The Irish section of the Haddon Library in 2013

Aidan Baker, the Haddon Librarian, invited Walsh to curate an exhibition of photographs from the Irish Ethnographic Survey as part of Alumni Festival 2013. The photo above captures the low level of interest in Ireland at the time, but, in preparation for the opening, Aidan searched the “locked room” for Haddon’s personal copy of the seminal “Ethnography of the Aran Islands, County Galway”, which the Royal Irish Academy published in 1893. For some reason Haddon didn’t keep a copy, but Aidan found his file on the Aran Islands, which had been ‘missing’ for a century or so.  

Aidan Baker, Haddon Librarian, with Haddon’s file on the Aran Islands, which was separated from the main body of his papers in 1913 and found in the Haddon Library in 2013.

That file contained ten pages from a journal that Haddon kept during his first visit to the islands in 1890, a manuscript of a commentary for the ethnographic slideshow that he performed on his return to Dublin, a sketchbook, photographic plates from “Ethnography of the Aran Islands, County Galway,” a map and other documents.

This triggered a sustained reading of the Irish component of the Haddon Papers in Cambridge University Library, guided initially by Dr John Pickles.
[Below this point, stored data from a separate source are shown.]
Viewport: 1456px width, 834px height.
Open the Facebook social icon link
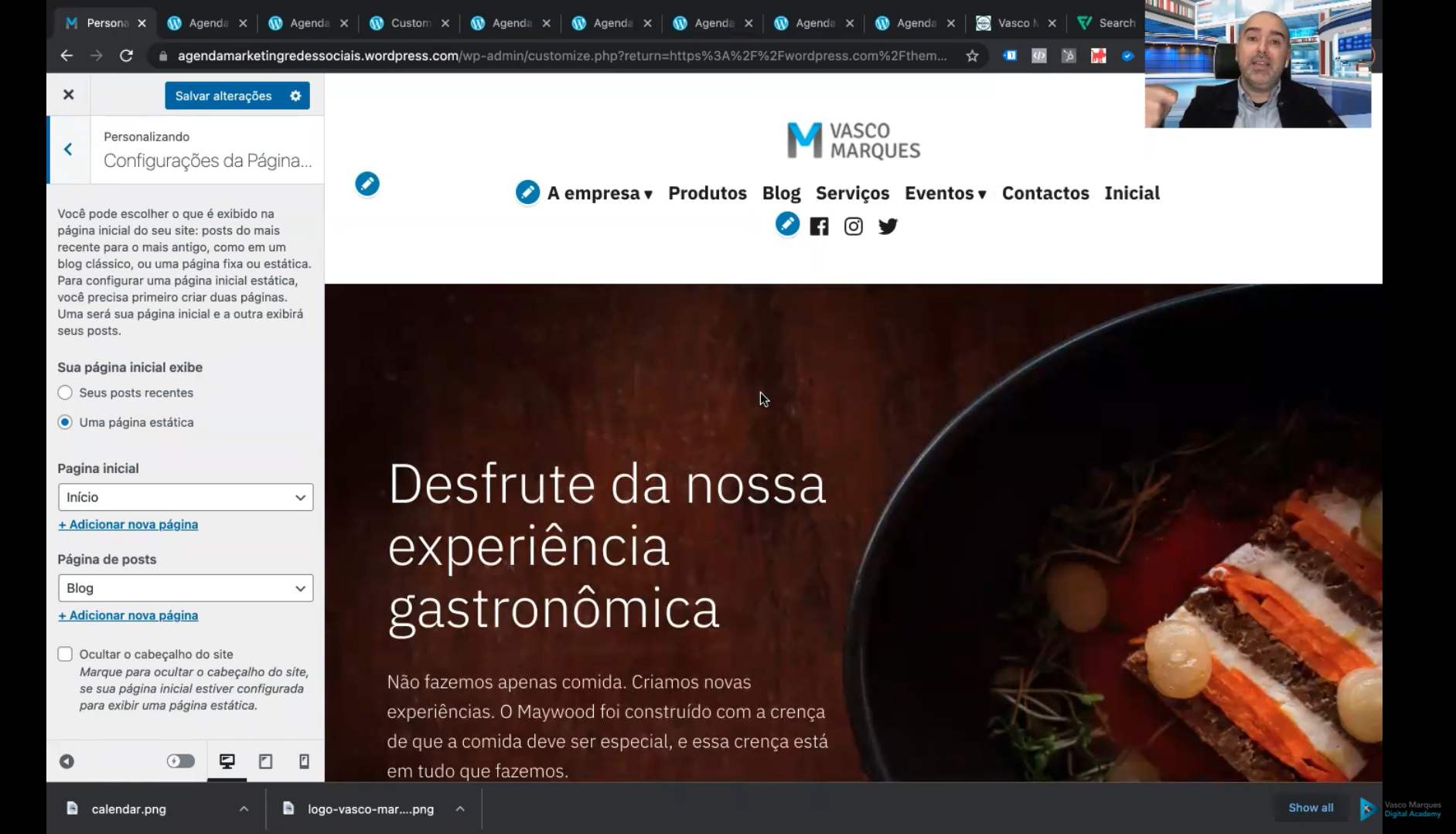coord(819,226)
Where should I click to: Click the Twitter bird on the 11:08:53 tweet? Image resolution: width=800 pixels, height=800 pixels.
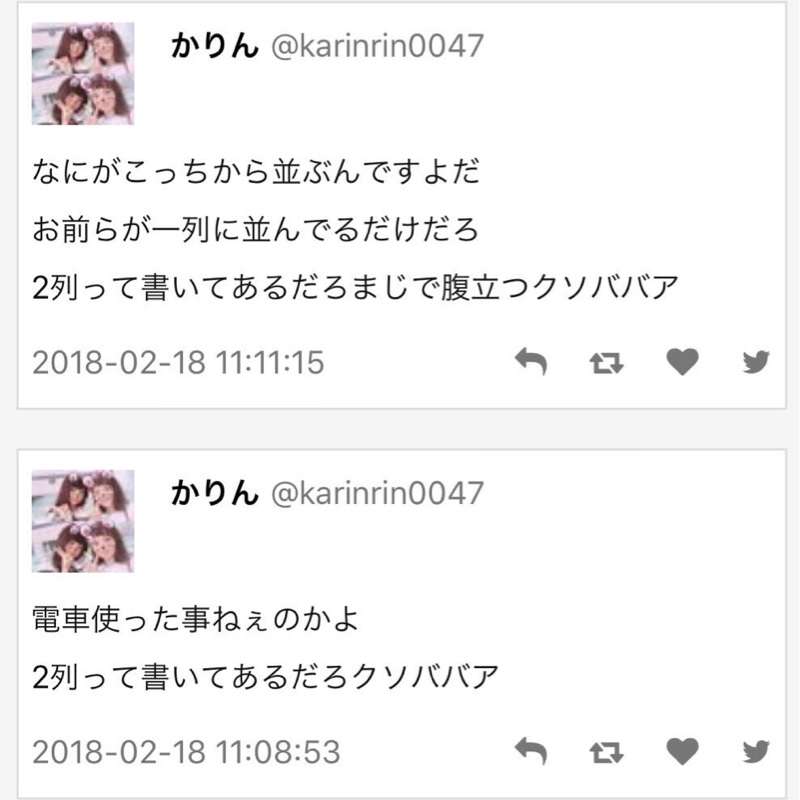pyautogui.click(x=756, y=752)
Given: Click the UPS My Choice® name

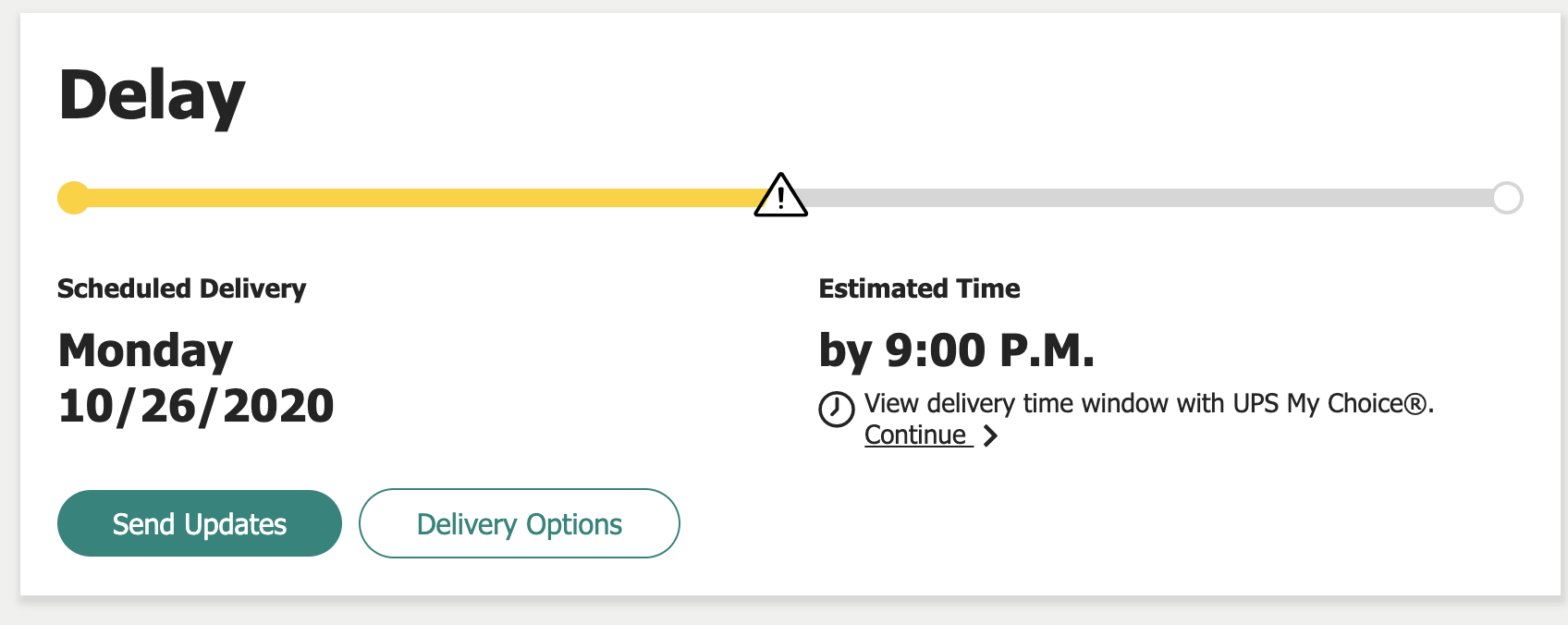Looking at the screenshot, I should (1331, 404).
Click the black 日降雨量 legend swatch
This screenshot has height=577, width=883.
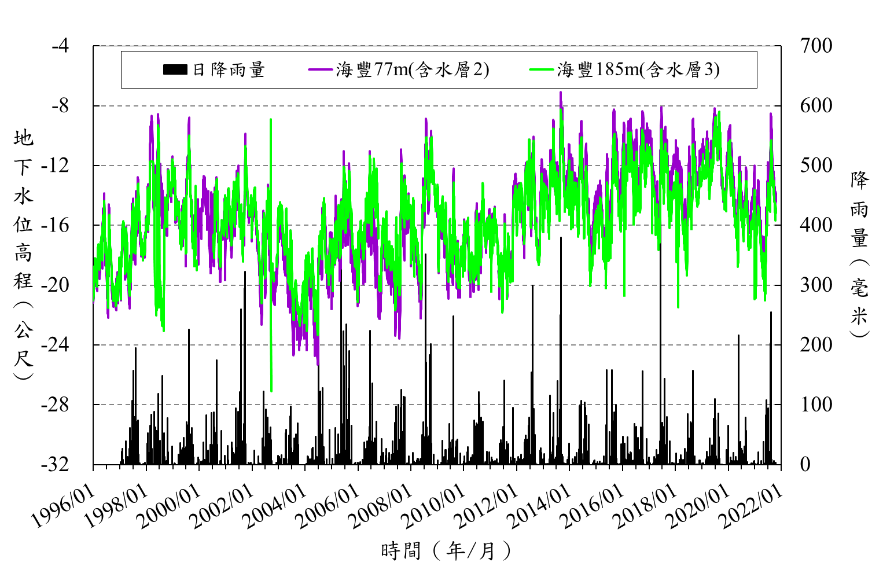[175, 70]
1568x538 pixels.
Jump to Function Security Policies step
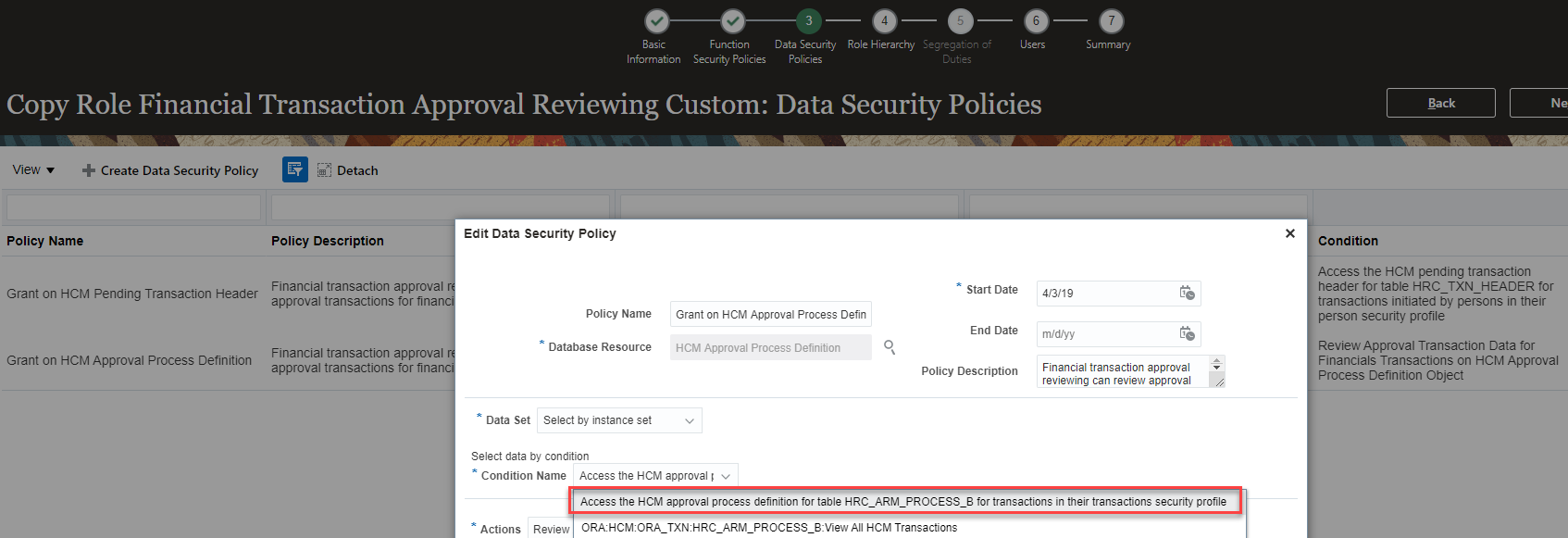pos(732,21)
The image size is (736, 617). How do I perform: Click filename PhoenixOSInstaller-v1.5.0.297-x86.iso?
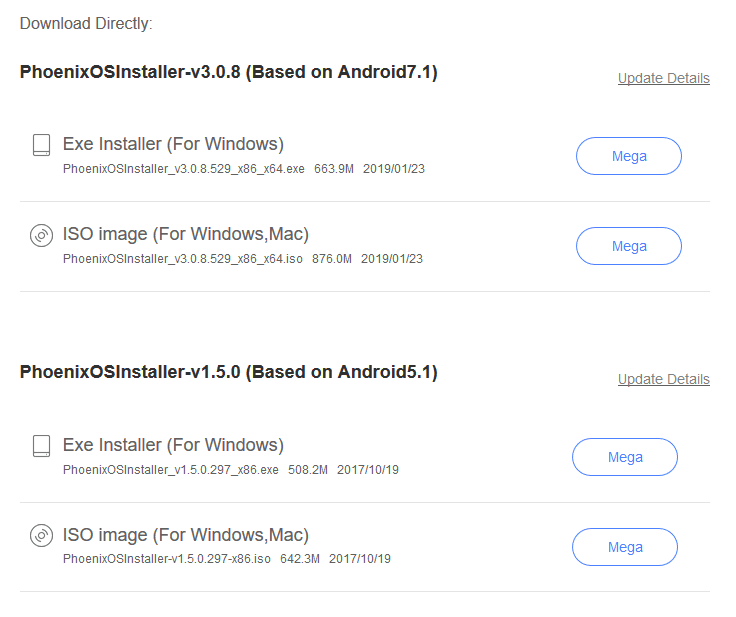[167, 559]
That began in 2014 and culminated in a radical review of Haddon’s contribution to the development of Anglo-Irish anthropology in the 1890s: a major piece of doctoral research (funded by the Irish Research Council) that has just been completed.,

A small part of that research will be presented in this exploration of new facets of the life and career of Alfred Cord Haddon:

https://www.alumni.cam.ac.uk/festival/events/the-haddon-library-at-100-–-new-facets-of-alfred-haddon

Maynoothy University awards Ciarán Walsh a Doctor of Philosophy (Arts) Degree.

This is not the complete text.